EXERCISE TASKS =
**1.** In the blog post about Joseph returning from the dead, how many reasons does the writer present for considering it a possibility?
**2.** Rewrite the blog post about Joseph's return starting at "As I’ve considered" and ending at "the Holy Ghost.", with "possibility" changed to "likelihood".
**3.** Continue the blog post about Joseph's return from the point where it stops.

TEXT BLOCK =
This post is in the same vein as that series.

OWIW’s theory

One Who Is Watching (OWIW), one of the contributors of this blog, has written many articles on the possibility and scriptural evidence that Joseph will be returning from the dead to initiate the Third Watch.  (I don’t know if OWIW is the originator of this theory, but we’ll just say he is.)  Anyone can go to his own website to review the scriptural proofs he presents.

As I’ve considered the facts of the matter, and the circumstances we find ourselves in, I’ve come to the conclusion that there is a very real possibility that Joseph may indeed be coming back.  And soon.  Real soon.

I present here six reasons why I consider this a possibility.  The first reason is based on the scriptures.  The latter reasons are based upon the revelations I have personally received from the Holy Ghost.

Reason #1: The Unfulfilled Prophecies Concerning Joseph

If you search the scriptures and start to list all of the prophecies of what Joseph was supposed to do, it becomes apparent that not everything was fulfilled.

For example, consider the prophecy of Joseph’s name being “had for good and evil among all nations, kindreds, and tongues, or that it should be both good and evil spoken of among all people” (JS-H 1: 33.)  This prophecy indicates that there was to be no middle ground.  Either you would love him or you would hate him and this was to be systemic throughout the world, meaning that his fame (or infamy, in the case of those who hate him) would be worldwide.  Everyone would know of Joseph Smith, Jr.

However, the plain fact is that today Joseph’s fame is very limited.  Everyone has heard of Miley Cyrus, but not everyone has heard of Joseph Smith.  And of those who have heard of him, not everyone has  established a good or bad opinion of him.  Some are still out to lunch about him or just don’t care  either way.

Target pointing data
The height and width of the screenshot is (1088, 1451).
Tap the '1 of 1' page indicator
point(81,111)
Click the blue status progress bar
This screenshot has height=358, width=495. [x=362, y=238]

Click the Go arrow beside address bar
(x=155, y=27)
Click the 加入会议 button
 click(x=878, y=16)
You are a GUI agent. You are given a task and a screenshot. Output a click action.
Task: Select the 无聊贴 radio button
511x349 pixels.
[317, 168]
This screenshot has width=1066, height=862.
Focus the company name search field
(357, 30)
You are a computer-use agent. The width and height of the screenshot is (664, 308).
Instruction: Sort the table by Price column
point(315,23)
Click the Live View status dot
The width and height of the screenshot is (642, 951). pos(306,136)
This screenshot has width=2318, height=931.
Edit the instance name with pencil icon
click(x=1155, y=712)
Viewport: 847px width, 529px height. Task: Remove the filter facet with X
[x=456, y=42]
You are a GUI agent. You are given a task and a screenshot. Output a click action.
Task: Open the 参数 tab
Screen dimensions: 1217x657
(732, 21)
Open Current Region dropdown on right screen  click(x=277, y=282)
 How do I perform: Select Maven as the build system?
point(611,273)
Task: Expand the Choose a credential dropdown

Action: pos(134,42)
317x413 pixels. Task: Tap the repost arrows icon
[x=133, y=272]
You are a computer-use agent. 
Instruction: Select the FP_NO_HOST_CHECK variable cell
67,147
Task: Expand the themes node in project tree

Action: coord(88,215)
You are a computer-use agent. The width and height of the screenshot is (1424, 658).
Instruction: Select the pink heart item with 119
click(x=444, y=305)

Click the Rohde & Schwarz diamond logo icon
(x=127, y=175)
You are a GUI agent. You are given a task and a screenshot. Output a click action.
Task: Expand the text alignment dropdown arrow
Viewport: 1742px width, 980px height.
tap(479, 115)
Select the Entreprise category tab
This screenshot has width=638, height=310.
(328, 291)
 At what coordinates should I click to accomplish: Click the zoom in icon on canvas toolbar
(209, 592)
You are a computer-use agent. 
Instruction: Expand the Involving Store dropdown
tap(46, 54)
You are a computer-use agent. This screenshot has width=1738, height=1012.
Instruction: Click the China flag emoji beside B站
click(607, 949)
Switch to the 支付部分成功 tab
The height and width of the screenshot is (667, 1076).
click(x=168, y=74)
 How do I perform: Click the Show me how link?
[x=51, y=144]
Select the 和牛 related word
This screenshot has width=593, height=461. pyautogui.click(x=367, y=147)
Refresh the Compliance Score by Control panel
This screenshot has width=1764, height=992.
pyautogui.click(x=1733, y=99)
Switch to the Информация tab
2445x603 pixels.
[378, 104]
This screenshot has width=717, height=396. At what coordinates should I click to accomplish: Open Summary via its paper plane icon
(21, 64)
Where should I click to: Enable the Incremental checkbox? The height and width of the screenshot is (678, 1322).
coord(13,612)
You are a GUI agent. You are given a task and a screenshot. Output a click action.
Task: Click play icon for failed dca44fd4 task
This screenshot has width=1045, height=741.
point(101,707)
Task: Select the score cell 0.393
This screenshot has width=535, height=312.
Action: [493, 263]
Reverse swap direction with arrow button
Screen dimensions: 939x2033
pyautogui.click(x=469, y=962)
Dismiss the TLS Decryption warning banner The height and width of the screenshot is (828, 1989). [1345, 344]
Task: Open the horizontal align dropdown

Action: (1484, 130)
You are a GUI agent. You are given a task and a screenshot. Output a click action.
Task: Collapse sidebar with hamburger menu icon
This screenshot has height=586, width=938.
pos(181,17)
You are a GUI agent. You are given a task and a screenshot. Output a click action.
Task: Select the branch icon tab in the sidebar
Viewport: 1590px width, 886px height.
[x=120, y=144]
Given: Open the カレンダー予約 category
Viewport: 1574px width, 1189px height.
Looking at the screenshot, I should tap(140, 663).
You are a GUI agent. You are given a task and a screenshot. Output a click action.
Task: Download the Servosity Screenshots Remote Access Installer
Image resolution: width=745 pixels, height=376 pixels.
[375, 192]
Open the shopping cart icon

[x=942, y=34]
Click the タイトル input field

TASK-BY-TASK RESULTS =
**1.** Six.

**2.**
As I’ve considered the facts of the matter, and the circumstances we find ourselves in, I’ve come to the conclusion that there is a very real likelihood that Joseph may indeed be coming back.  And soon.  Real soon.

I present here six reasons why I consider this a likelihood.  The first reason is based on the scriptures.  The latter reasons are based upon the revelations I have personally received from the Holy Ghost.

**3.**
However, for Moroni’s words to be fulfilled, Joseph Smith must do something so polarizing that the entire world both knows of him and takes a side either for or against him.  His fame would have to approach that of Moses, or, as the scriptures say, he would be have to be “like unto Moses.”  (See D&C 28: 2; 103: 16; and 107: 91.)  Such is presently not the case.  In fact, President Bush, in the short span of eight years, has beaten Joseph Smith, Jun., in both numbers of people who have heard his name and know of his deeds, as well as in terms of polarization.  This prophecy, therefore, remains unfulfilled.

I am not really okay with unfulfilled prophecies, after all, look at the following statement by the Lord:

Search these commandments, for they are true and faithful, and the prophecies and promises which are in them shall all be fulfilled.  What I the Lord have spoken, I have spoken, and I excuse not myself; and though the heavens and the earth pass away, my word shall not pass away, but shall all be fulfilled, whether by mine own voice or by the voice of my servants, it is the same.  For behold, and lo, the Lord is God, and the Spirit beareth record, and the record is true, and the truth abideth forever and ever. Amen.  (D&C 1: 37-39)

My own experience with prophecies (prophecies that the Spirit has given me to speak) shows that unconditional prophecy is always fulfilled, while conditional prophecy is always fulfilled if the conditions are met.  Nevertheless, my experience also shows that it is always done in the Lord’s time.

Past, Present and Future

As the scriptures indicate that all things are before the Lord, both past, present and future, when He speaks a prophecy concerning a set of circumstances and the present has that exact set of circumstances, the prophecy still may not be referring to the present. It may, in fact, be referring chiefly to a future event in which the same set of circumstances will exist and have only minimal application to the present.

The people, then, in the present—who hear the prophecy first pronounced and look around seeing the circumstances described therein, not being the Lord and not seeing the future—naturally think the Lord is talking about now (the present) and not the future.  They wait to see the fulfillment of the prophecy, but the circumstances leave and the prophecy remains unfulfilled. Or does it?

Of course, we know from scriptural experience that the same set of circumstances, or an even more precise set of circumstances, that perfectly fits the prophecy, eventually presents itself and the prophecy fulfills itself every whit.  But before that, everyone’s faith is tested. Those who never stopped believing get vindicated, while those who doubted get astonished.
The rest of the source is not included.